» **Excerpted data**:
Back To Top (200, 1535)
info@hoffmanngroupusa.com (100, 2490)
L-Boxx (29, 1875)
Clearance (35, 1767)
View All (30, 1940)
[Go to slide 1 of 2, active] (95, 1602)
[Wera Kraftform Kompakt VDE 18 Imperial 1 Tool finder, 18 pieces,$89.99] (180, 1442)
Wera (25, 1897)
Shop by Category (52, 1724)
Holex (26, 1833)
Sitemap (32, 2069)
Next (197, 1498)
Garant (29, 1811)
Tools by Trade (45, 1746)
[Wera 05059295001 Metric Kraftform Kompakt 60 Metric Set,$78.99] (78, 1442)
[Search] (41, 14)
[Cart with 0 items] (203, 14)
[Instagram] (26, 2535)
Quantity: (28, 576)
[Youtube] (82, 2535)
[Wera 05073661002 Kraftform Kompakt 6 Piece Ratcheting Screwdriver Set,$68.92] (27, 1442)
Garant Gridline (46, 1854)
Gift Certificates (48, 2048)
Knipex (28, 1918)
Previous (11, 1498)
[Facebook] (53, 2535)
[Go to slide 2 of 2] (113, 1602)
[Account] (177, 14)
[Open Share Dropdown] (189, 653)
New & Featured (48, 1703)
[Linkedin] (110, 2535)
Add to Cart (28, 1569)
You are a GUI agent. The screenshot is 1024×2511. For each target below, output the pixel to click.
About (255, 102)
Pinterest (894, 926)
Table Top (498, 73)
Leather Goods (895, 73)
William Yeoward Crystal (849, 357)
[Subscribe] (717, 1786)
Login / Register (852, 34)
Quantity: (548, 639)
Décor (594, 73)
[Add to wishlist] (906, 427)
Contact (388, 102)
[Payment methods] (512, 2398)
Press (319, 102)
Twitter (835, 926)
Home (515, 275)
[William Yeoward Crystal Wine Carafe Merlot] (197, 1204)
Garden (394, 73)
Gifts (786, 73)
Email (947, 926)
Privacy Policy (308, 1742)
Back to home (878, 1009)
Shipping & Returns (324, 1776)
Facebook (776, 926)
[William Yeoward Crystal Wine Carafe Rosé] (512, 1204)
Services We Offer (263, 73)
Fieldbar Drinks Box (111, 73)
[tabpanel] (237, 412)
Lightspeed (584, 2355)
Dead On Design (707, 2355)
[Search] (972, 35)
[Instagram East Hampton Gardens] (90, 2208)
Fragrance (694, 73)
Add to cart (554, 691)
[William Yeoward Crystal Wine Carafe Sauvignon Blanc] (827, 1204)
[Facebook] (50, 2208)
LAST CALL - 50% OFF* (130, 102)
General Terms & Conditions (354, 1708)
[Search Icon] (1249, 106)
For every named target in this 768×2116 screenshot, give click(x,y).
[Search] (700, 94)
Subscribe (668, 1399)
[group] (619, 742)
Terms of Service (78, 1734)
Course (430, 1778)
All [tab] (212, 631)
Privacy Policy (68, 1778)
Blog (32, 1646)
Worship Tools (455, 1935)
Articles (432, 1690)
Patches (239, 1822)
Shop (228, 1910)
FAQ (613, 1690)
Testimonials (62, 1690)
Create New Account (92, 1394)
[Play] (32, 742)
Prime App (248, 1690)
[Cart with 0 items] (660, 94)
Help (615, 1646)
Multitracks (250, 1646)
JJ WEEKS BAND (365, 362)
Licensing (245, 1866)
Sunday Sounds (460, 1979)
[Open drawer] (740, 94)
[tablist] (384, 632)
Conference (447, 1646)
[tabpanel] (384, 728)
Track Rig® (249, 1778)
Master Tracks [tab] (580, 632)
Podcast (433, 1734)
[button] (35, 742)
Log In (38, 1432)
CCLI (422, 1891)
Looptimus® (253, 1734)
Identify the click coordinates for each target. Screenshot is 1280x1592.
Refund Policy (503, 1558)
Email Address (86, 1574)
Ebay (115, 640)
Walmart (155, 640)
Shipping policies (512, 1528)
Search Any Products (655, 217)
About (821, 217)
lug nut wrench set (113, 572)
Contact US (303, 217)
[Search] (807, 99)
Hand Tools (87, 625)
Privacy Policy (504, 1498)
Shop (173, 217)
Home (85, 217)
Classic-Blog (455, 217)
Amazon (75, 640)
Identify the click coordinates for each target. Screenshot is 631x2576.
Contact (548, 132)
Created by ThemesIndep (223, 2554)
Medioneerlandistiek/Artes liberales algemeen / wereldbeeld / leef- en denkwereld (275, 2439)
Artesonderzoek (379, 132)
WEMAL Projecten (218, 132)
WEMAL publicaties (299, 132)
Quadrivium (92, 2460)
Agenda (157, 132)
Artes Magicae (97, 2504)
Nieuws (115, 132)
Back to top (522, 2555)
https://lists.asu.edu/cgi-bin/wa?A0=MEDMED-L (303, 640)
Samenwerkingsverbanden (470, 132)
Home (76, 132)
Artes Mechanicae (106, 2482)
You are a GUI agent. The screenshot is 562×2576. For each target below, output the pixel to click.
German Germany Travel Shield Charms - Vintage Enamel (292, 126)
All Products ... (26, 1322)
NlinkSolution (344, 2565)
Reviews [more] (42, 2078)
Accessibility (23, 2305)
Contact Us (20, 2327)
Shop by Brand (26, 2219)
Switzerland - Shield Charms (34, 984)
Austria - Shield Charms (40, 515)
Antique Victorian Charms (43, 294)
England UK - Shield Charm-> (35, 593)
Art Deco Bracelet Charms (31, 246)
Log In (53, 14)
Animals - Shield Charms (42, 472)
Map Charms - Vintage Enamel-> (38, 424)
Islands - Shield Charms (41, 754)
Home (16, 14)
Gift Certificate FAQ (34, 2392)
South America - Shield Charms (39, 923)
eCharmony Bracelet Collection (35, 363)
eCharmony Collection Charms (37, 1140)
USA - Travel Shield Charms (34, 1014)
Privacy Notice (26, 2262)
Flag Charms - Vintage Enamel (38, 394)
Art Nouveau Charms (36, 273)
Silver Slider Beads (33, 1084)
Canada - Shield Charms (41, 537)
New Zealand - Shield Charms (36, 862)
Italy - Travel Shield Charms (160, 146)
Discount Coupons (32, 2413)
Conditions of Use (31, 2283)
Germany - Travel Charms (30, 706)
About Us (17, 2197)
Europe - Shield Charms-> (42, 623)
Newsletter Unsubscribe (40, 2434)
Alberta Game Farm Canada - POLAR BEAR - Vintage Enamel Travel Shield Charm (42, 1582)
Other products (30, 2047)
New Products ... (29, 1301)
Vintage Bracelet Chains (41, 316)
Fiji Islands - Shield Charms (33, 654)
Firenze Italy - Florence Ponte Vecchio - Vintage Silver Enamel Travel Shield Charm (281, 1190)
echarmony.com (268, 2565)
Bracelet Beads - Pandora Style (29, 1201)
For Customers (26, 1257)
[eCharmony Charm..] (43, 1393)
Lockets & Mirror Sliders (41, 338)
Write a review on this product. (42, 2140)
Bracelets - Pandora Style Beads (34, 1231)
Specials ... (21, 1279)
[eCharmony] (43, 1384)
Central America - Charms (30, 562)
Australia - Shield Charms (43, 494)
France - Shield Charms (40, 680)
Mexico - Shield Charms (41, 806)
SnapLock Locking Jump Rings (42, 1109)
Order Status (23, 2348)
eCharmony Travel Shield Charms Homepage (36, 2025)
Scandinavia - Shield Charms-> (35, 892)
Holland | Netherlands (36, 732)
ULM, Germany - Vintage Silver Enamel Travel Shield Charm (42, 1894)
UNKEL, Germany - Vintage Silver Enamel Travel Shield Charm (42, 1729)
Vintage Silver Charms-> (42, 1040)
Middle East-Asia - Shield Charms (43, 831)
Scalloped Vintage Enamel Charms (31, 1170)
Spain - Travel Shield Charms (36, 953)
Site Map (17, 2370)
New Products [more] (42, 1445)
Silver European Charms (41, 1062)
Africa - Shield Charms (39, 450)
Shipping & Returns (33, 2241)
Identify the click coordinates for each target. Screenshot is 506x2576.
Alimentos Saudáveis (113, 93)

» **Activity**:
Determine how many lines of this listing contain "Style", and give only the number.

» **Answer to this exercise**:
2